A Domestic Interior (Worn Out), Aylesford
I've been lucky enough on a number of very rare ocassions to photograph works by Van Gogh as part of my job so I was fascinated to read about a newly discovered drawing of his. Apparently, many people come forward with works they think may have been painted or drawn by him but a tiny minority are actually proved to be his works.
I absolutely love his drawings and this one (featured in the background of my image) was a preparatory drawing for a painting of his called, very appropriately, Worn Out. It was one of many studies he made by recruiting models from almshouses for the elderly run by the Dutch Reformed church. He was so poor he could only afford to pay them a tiny fee and some coffee. Many of his subjects names are not known apart from the old man in this one - his name was Adrianus Jacobus Zuyderland.
I love the details about the artwork itself. He used a thick carpenter's pencil on coarse watercolour paper and finished the drawing off by rubbing pellets of bread on the lighter parts of the sitter's clothes and then coated it with a fixative made from milk and water which made the pencil marks darker and more matt.
In the rest of the image I just had to include sunflowers and even recreated his signature by sticking it to my kettle!
If you are a Van Gogh fan I would also throughly recommend the book The Yellow House by Martin Gayford. It's a wonderful book about Van Gogh's short and, in the end, tragic stay in Arles with Gaugin. It is such a vivid and arresting account of his years there.

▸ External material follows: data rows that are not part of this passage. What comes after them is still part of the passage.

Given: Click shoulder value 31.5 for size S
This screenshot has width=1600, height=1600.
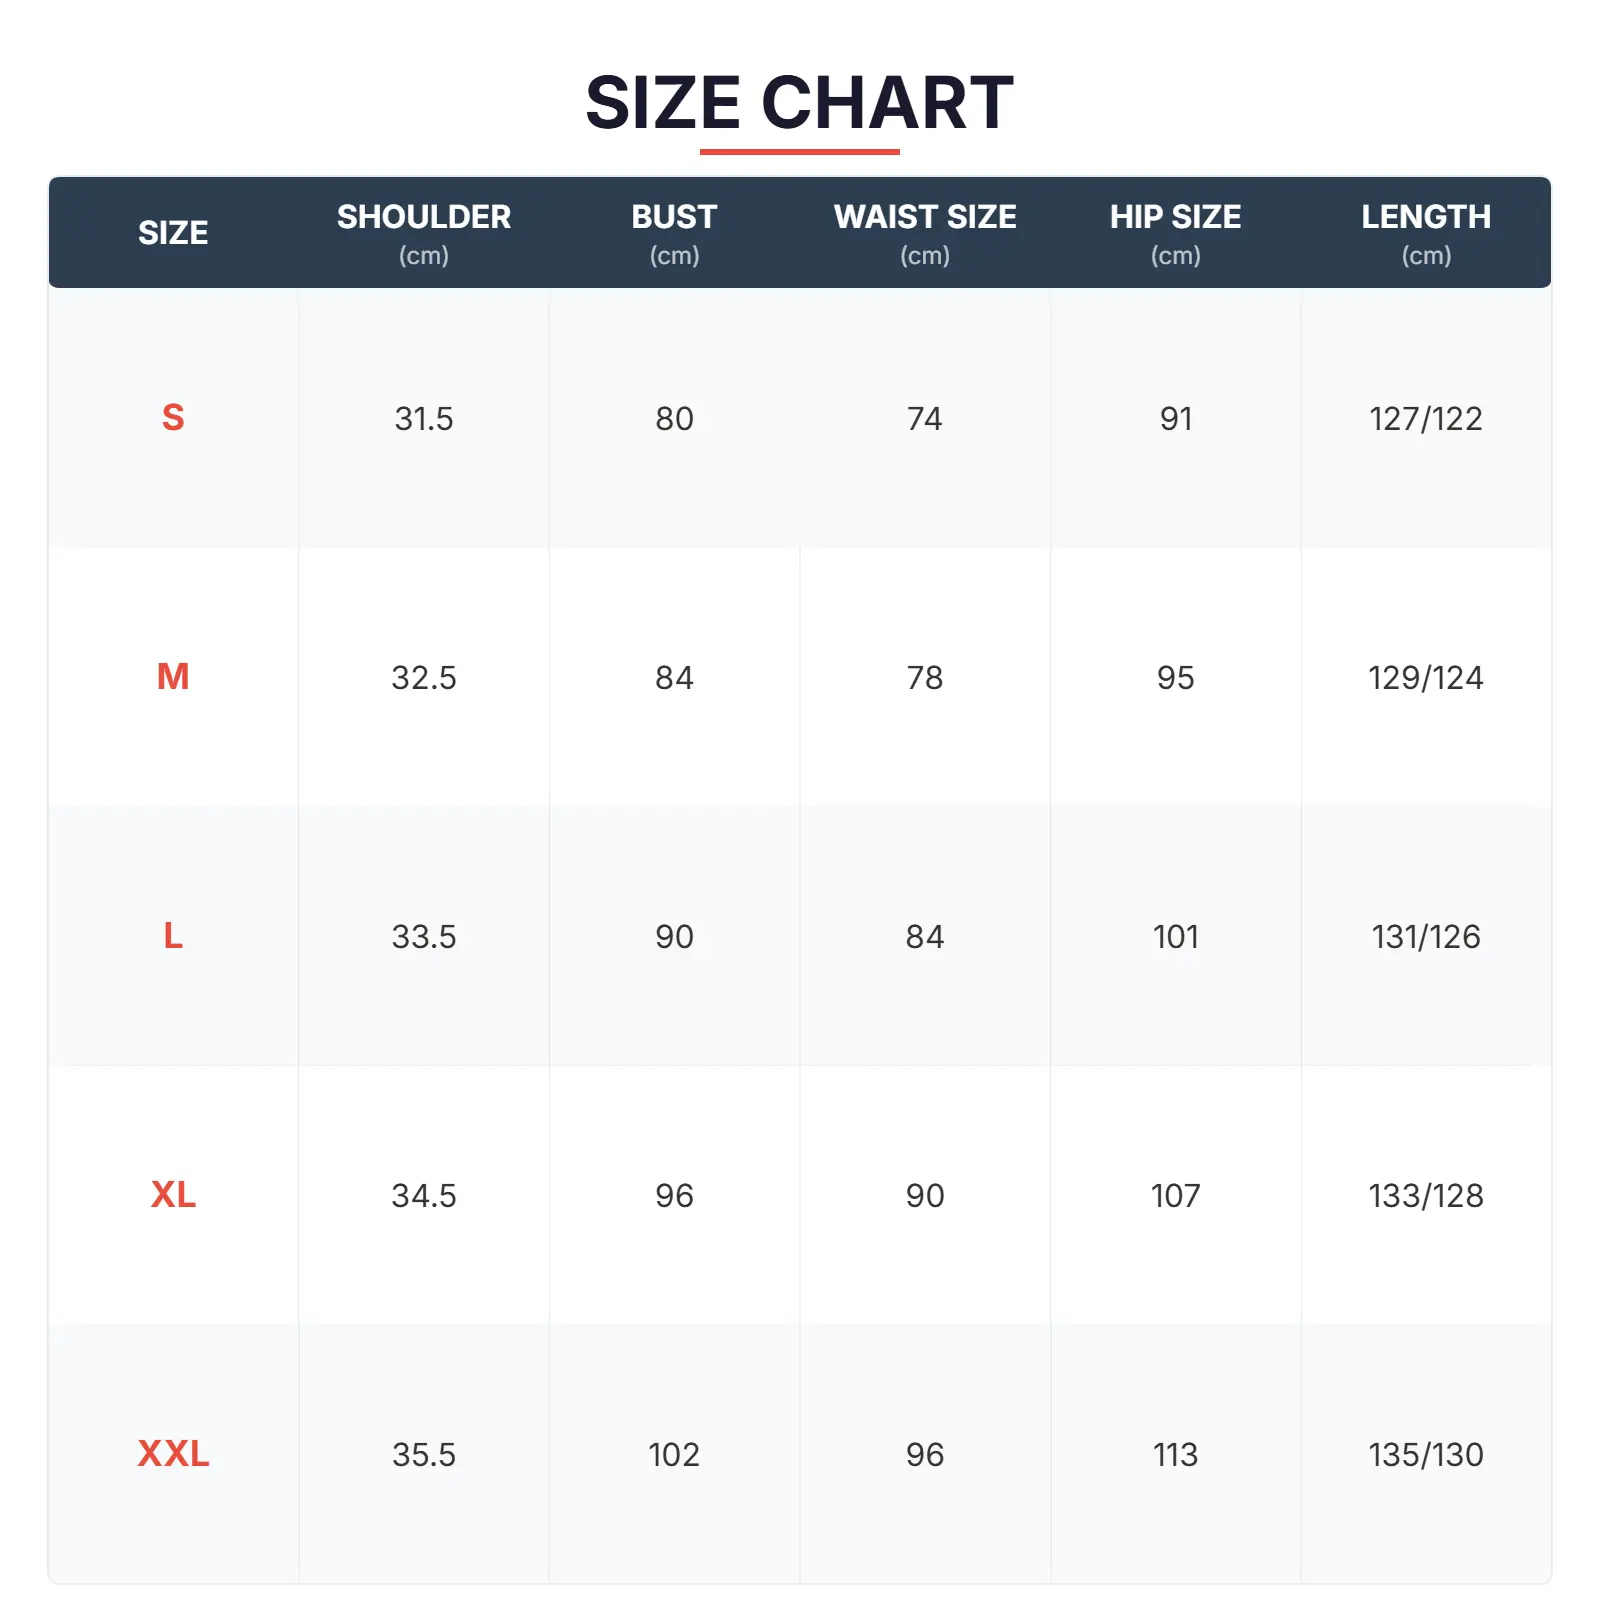Looking at the screenshot, I should coord(424,419).
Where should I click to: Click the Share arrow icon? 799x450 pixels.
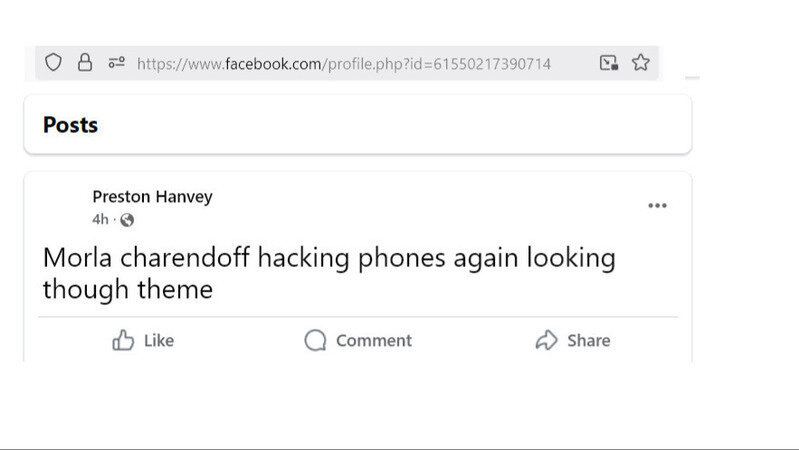coord(546,341)
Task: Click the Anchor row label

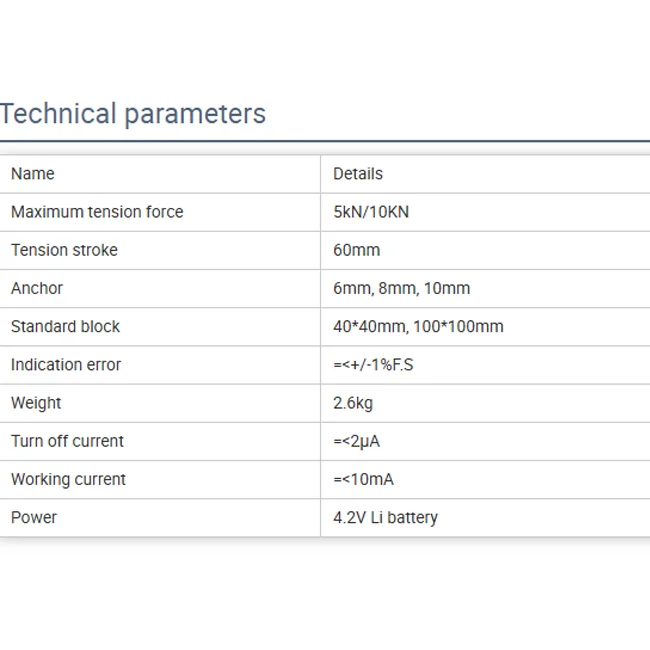Action: (37, 288)
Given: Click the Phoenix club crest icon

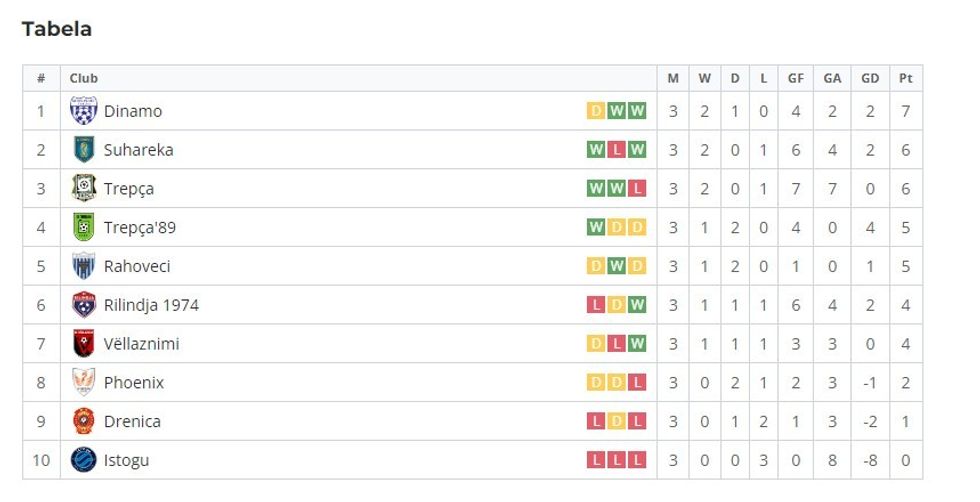Looking at the screenshot, I should (83, 382).
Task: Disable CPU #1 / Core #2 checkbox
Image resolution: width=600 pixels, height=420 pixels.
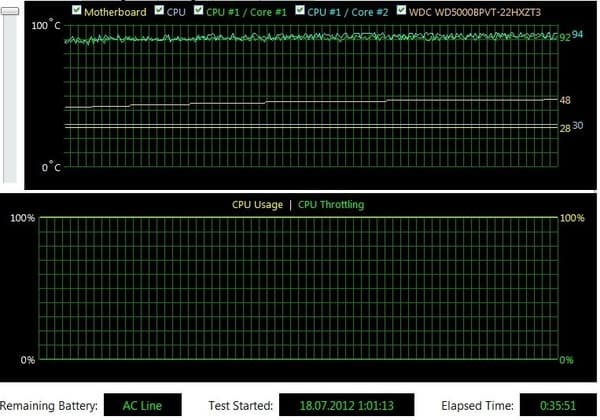Action: click(298, 11)
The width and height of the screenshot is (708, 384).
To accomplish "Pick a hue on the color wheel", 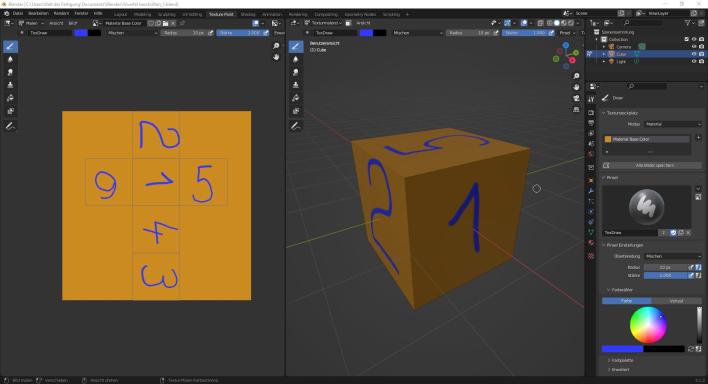I will 648,325.
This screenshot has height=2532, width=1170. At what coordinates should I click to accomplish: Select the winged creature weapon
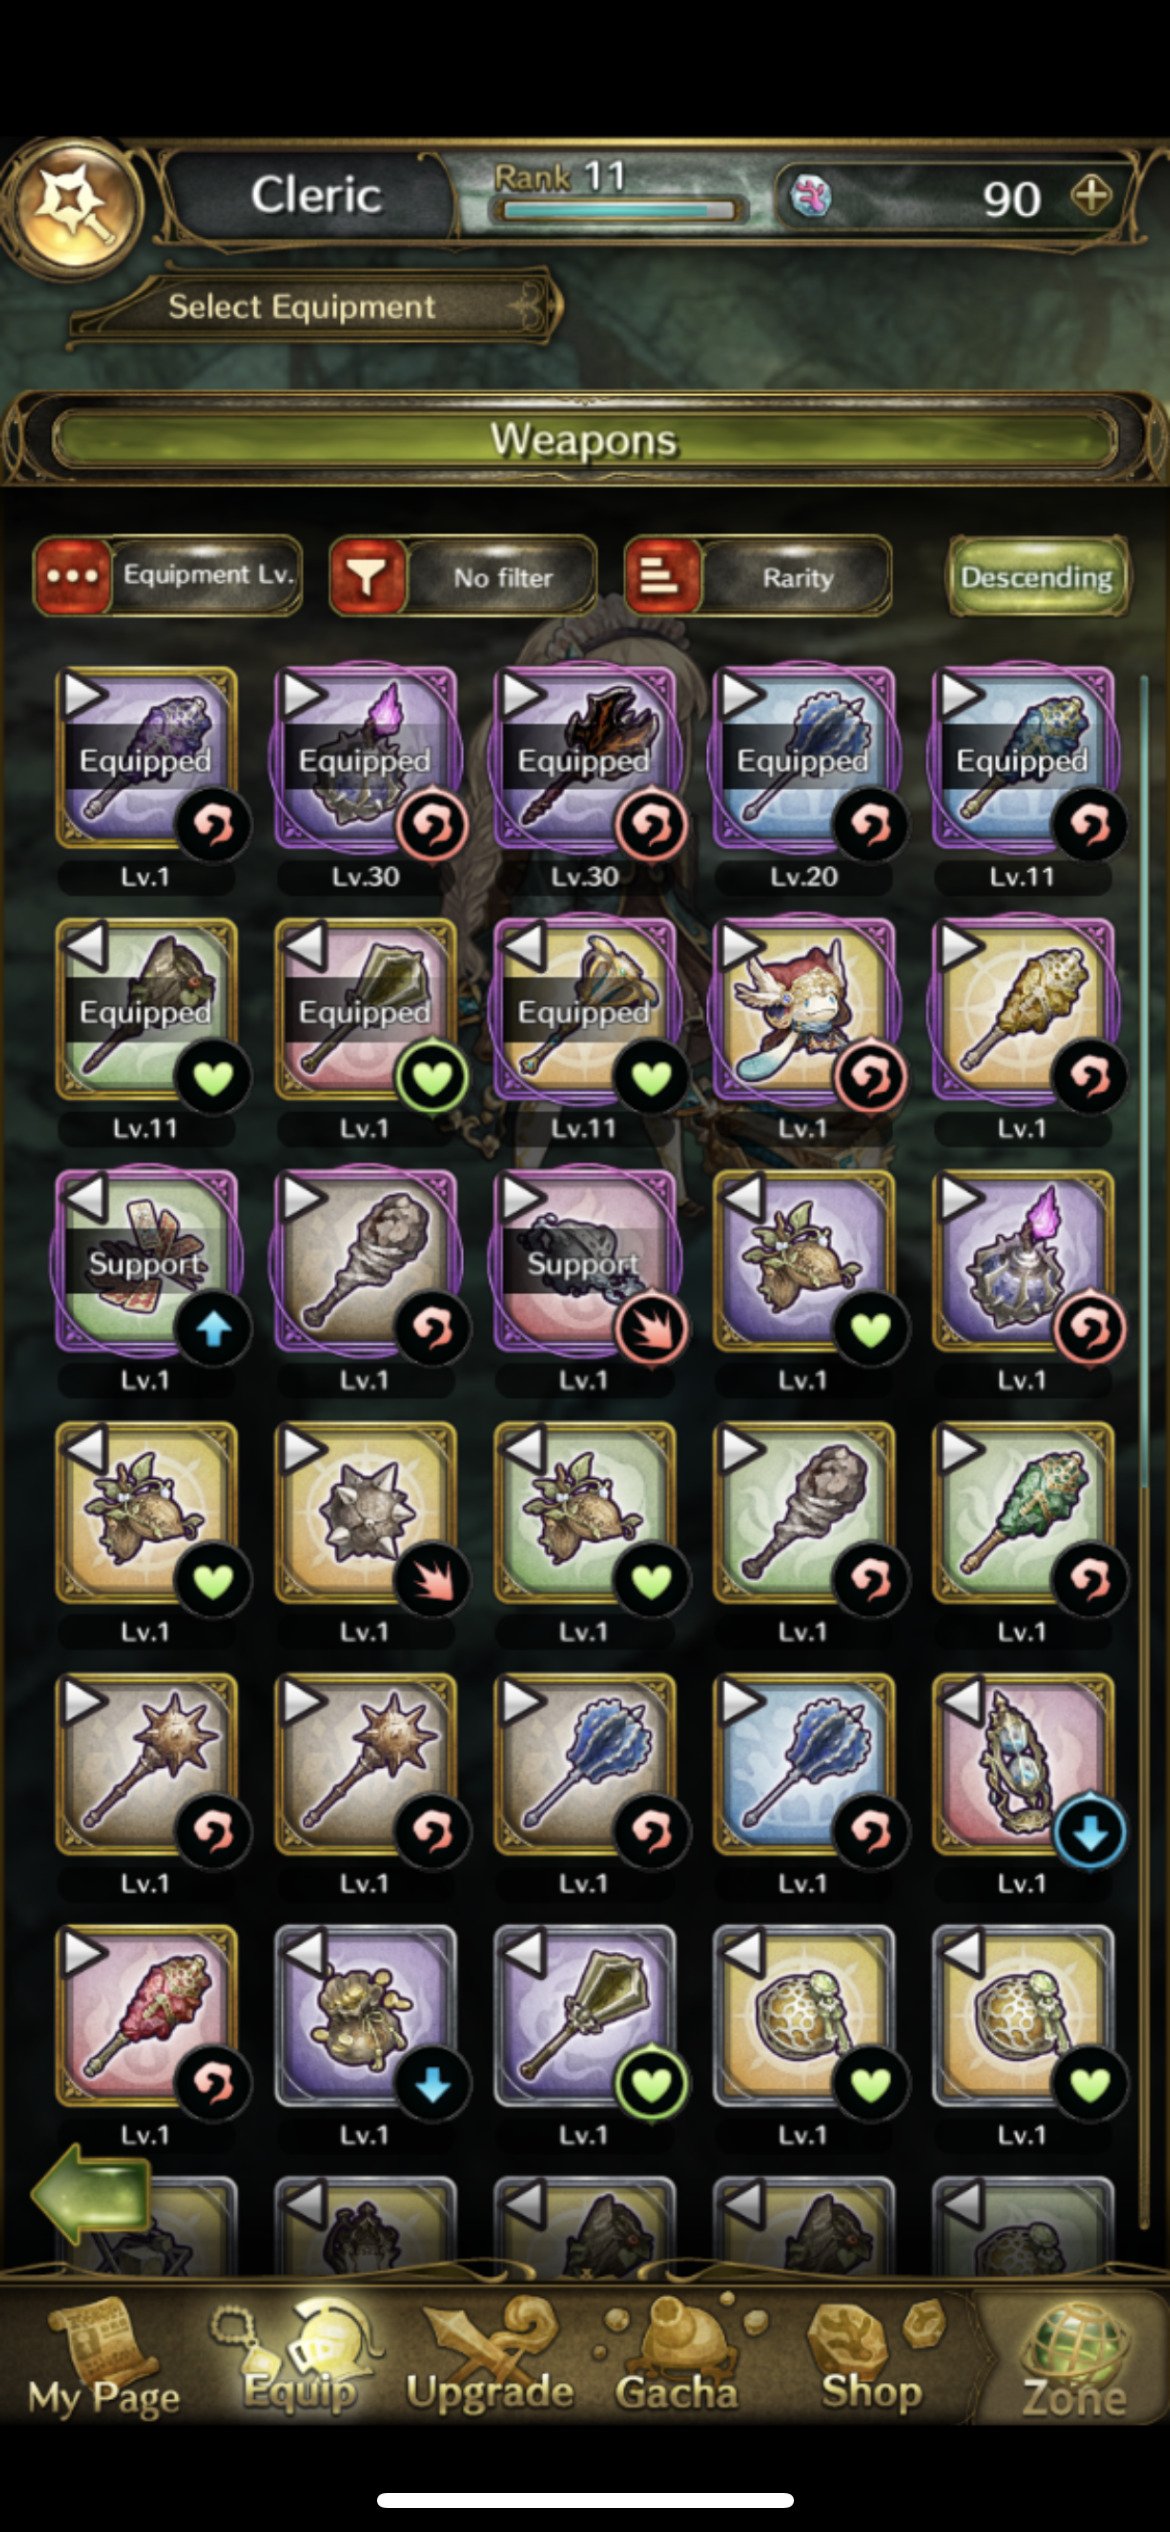(x=803, y=1011)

The other reason for including the drawing in today's image - I've been feeling exactly like the title of his newly discovered drawing. Work is just full on and I'm often having to work half of my lunch hour and after my usual finish time just to keep up. We're being loaded with more and more photography (another sale of ninety paintings added without anyone thinking to tell me!) and at some point it's all going to get too much. Feeling ignored and under so much pressure is not a good thing. Thank God for weekends and a chance to wind down and relax!